In [2]:
from torchsummary import summary

import torch
import torch.nn as nn
import torch.nn.functional as F
import torch.optim as optim
from torch.utils.data import DataLoader
from torch.utils.data import sampler

import torchvision.datasets as dset
import torchvision.transforms as T
from torchvision import models
from torchvision import utils

import numpy as np

In [3]:
USE_GPU = True
dtype = torch.float32 # We will be using float throughout this tutorial.

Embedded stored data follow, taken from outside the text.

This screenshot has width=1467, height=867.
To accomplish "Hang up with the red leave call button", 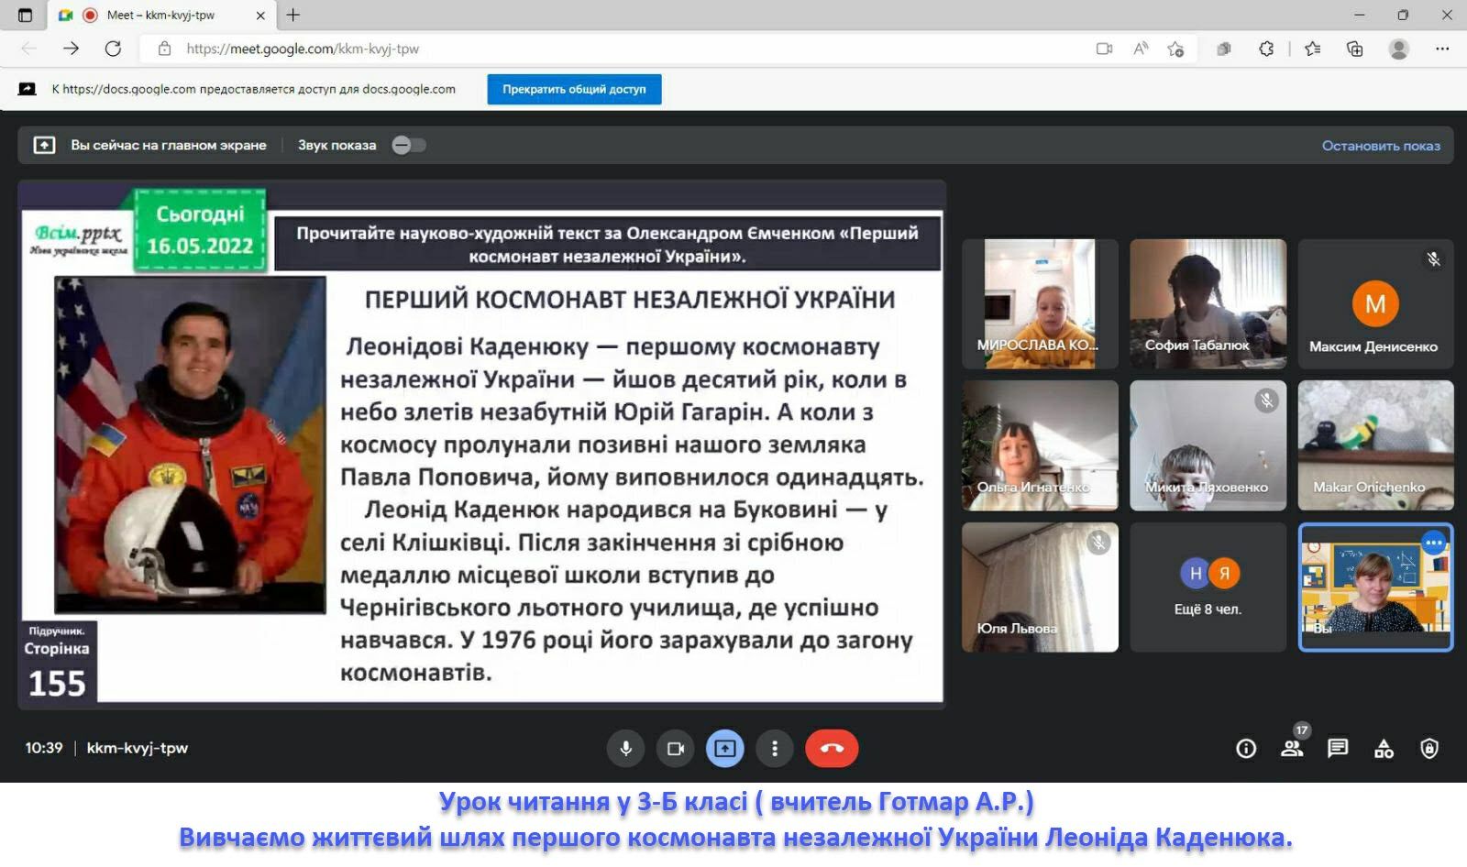I will (832, 749).
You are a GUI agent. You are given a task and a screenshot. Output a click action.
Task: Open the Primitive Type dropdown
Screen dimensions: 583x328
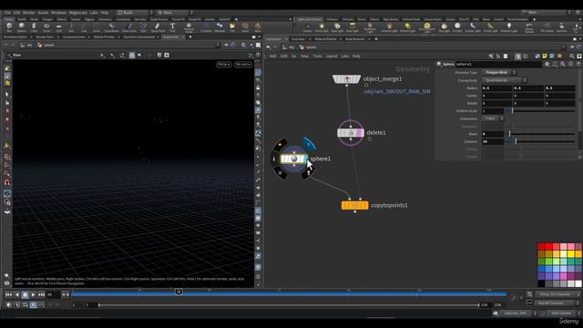(499, 73)
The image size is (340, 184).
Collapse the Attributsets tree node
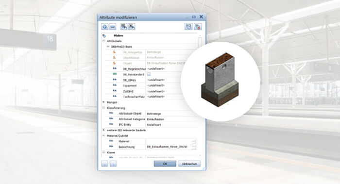pos(103,41)
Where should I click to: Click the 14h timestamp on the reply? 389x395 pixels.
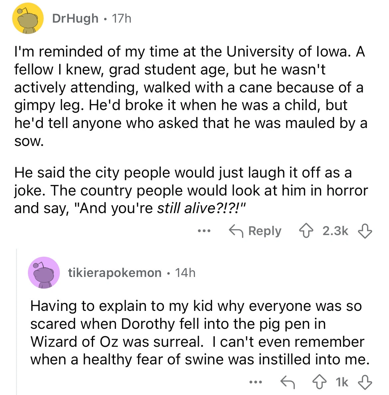[x=185, y=273]
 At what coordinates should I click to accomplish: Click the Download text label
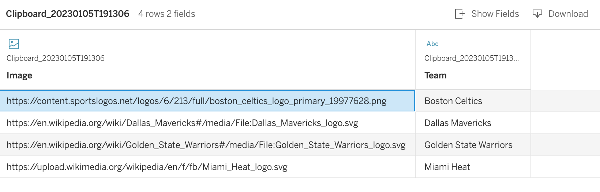pos(568,14)
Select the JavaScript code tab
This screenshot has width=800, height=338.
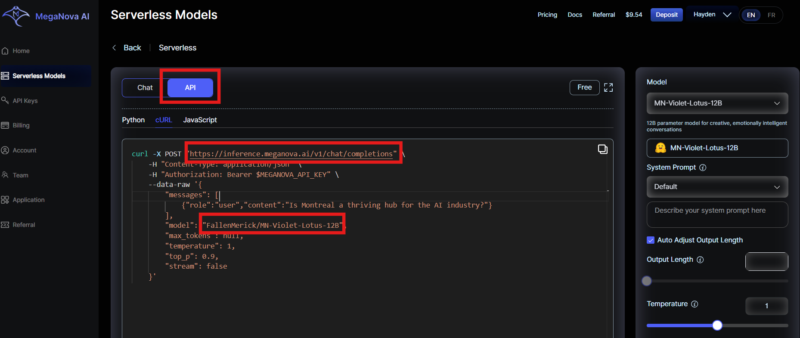click(x=200, y=120)
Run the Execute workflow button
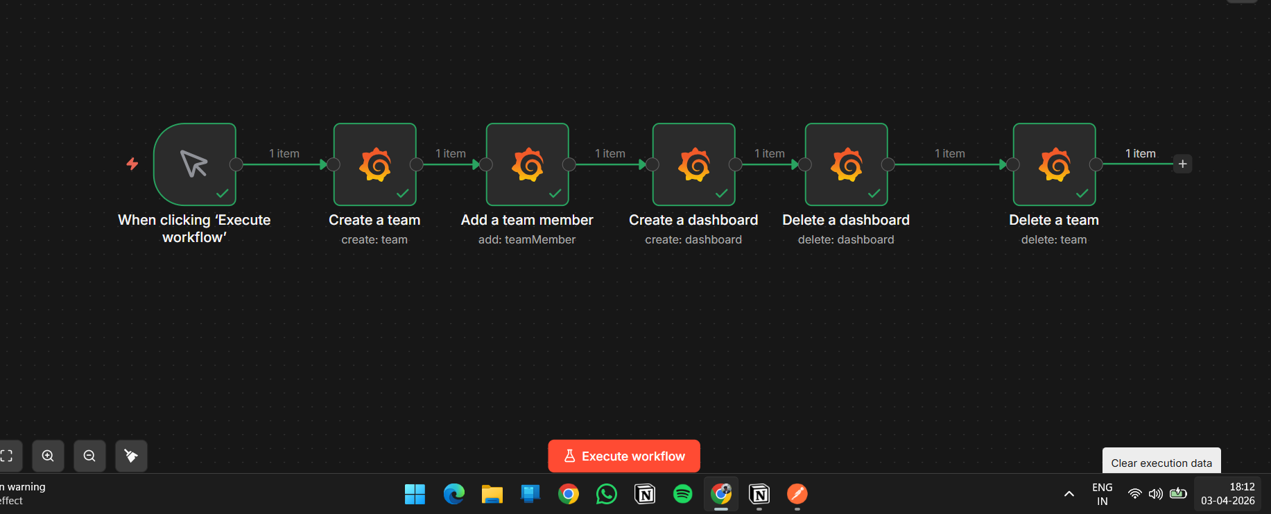Image resolution: width=1271 pixels, height=514 pixels. (624, 456)
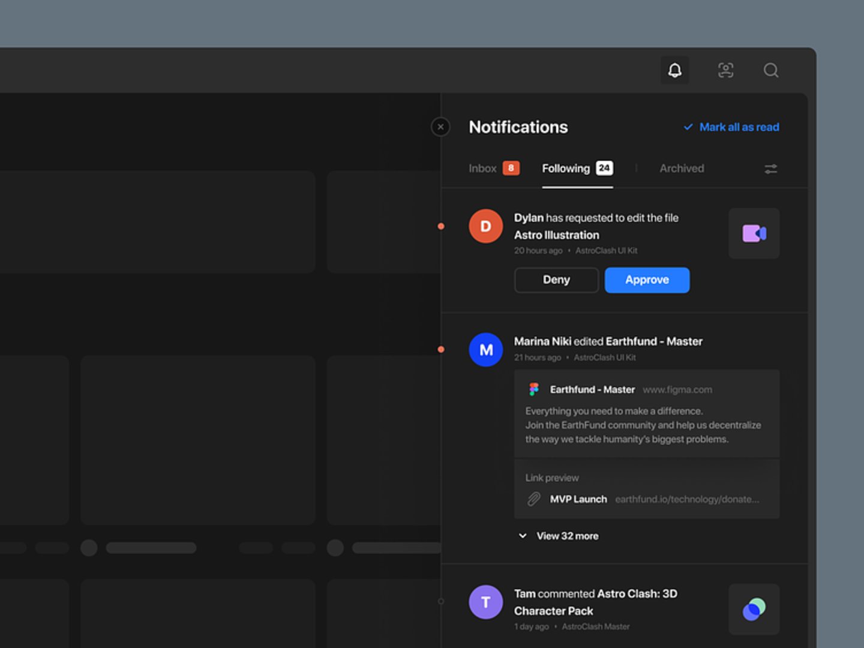Open the Archived tab
This screenshot has height=648, width=864.
tap(682, 169)
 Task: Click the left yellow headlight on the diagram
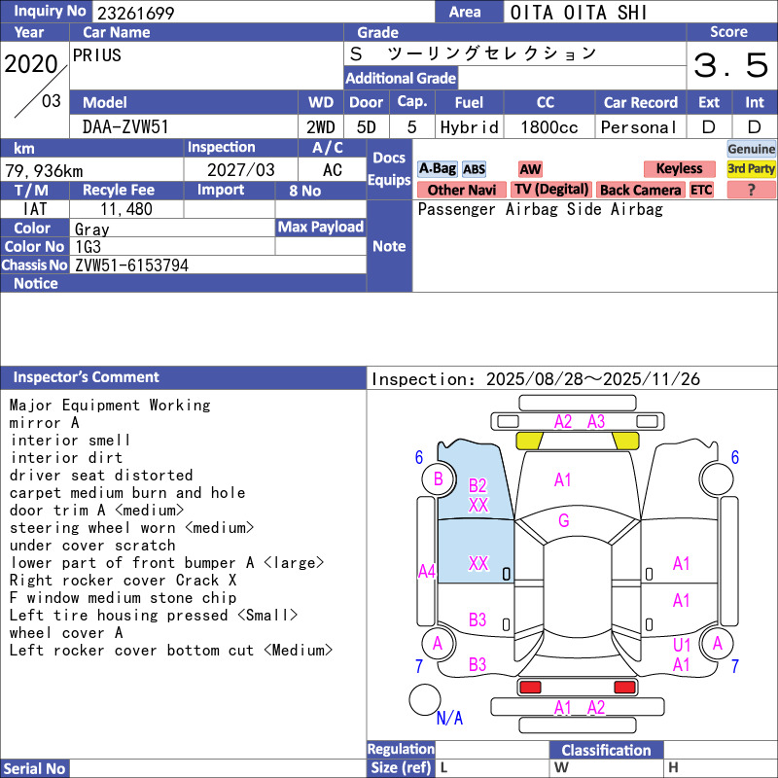click(x=528, y=441)
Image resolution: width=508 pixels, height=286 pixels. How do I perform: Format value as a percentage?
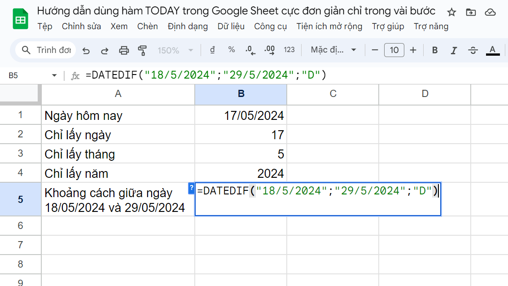(x=232, y=50)
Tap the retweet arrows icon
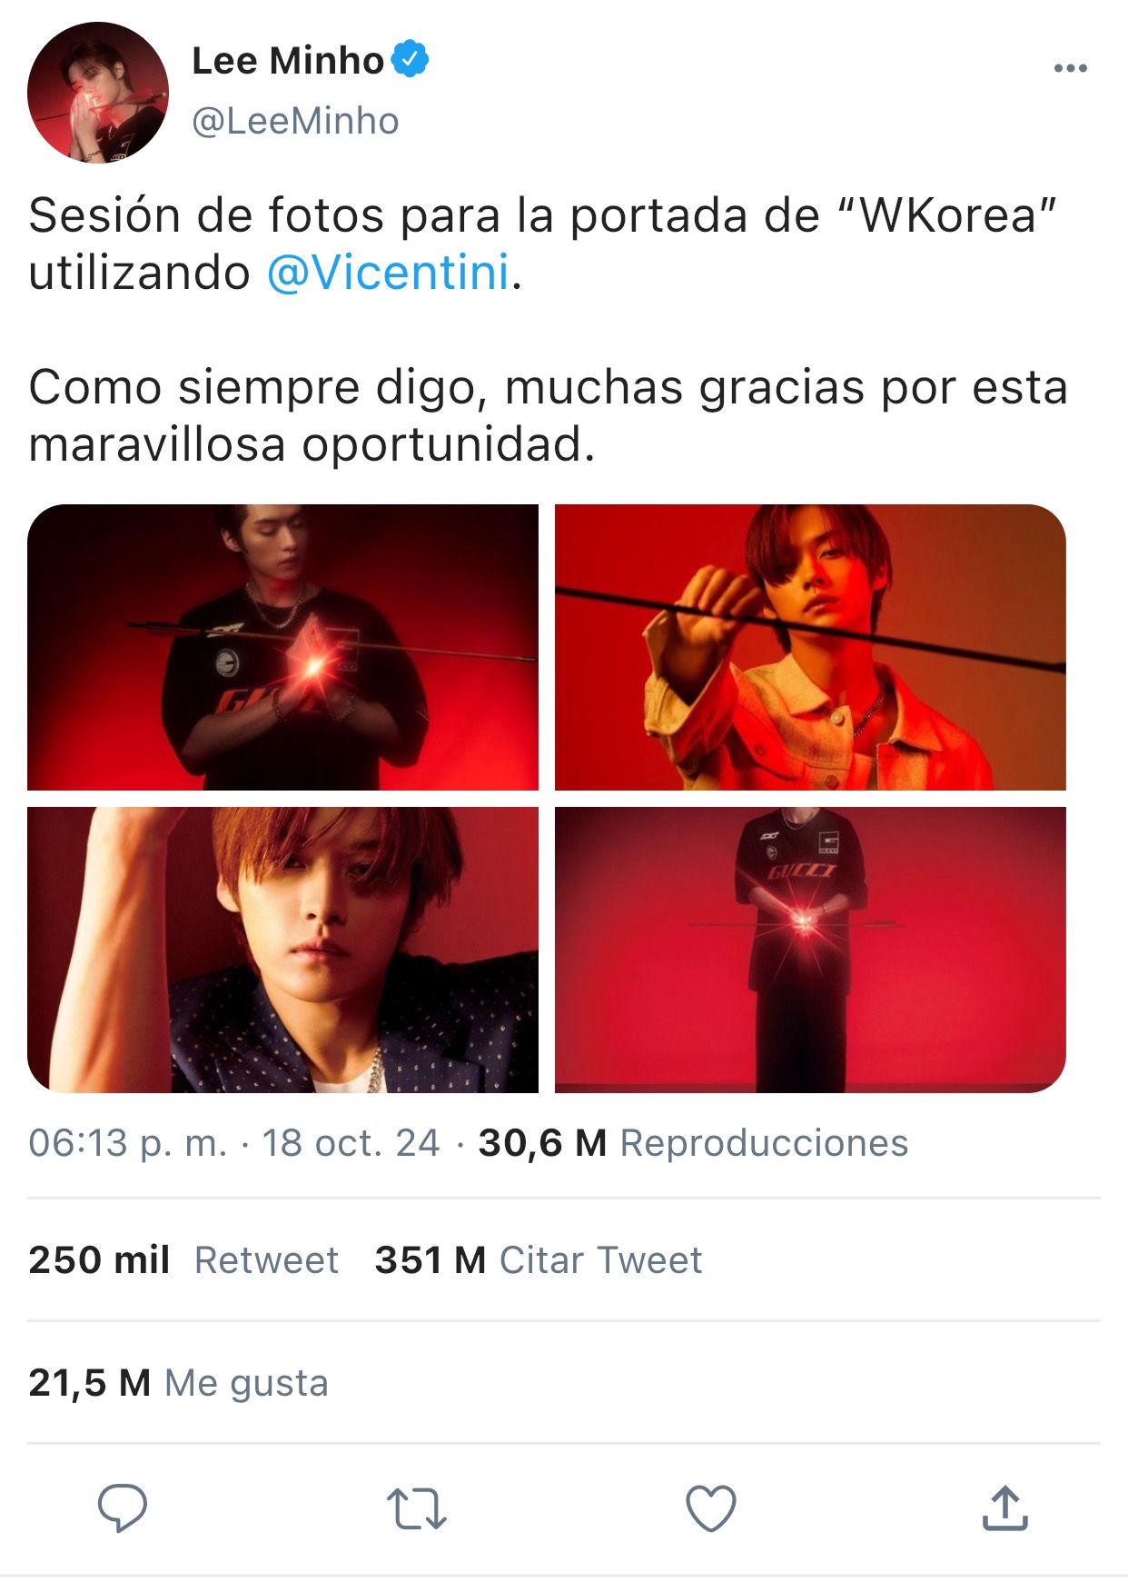The width and height of the screenshot is (1128, 1592). (x=416, y=1508)
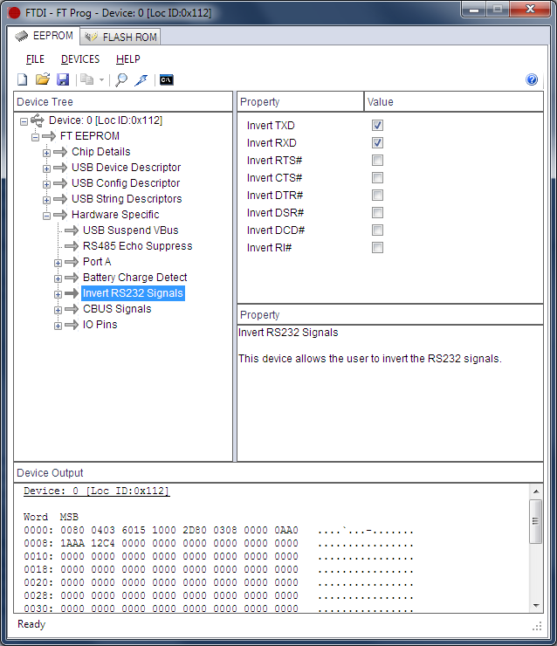557x646 pixels.
Task: Click the Save floppy disk icon
Action: tap(62, 79)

if USE_GPU and torch.cuda.is_available():
    device = torch.device('cuda')
else:
    device = torch.device('cpu')

# Constant to control how frequently we print train loss.
print_every = 100
print('using device:', device)

using device: cuda


In [5]:
NUM_TRAIN = 49000

transform_train = T.Compose([
                      # T.RandomResizedCrop(32),
                      # T.RandomHorizontalFlip(),
                      # T.Resize(256), T.CenterCrop(224),
                      # T.AutoAugment(policy=T.AutoAugmentPolicy.CIFAR10),
                      T.RandomCrop(32, padding=4),
                      T.RandomHorizontalFlip(),
                      T.ToTensor(), 
                      T.Normalize((0.4914, 0.4822, 0.4465), (0.2023, 0.1994, 0.2010))
                      ])

transform_test = T.Compose([
                      T.ToTensor(), 
                      T.Normalize((0.4914, 0.4822, 0.4465), (0.2023, 0.1994, 0.2010))
                      ])

cifar10_train = dset.CIFAR10('./cs231n/datasets', train=True, download=True,
                             transform=transform_train)
loader_train = DataLoader(cifar10_train, batch_size=64, 
                          sampler=sampler.SubsetRandomSampler(range(NUM_TRAIN)))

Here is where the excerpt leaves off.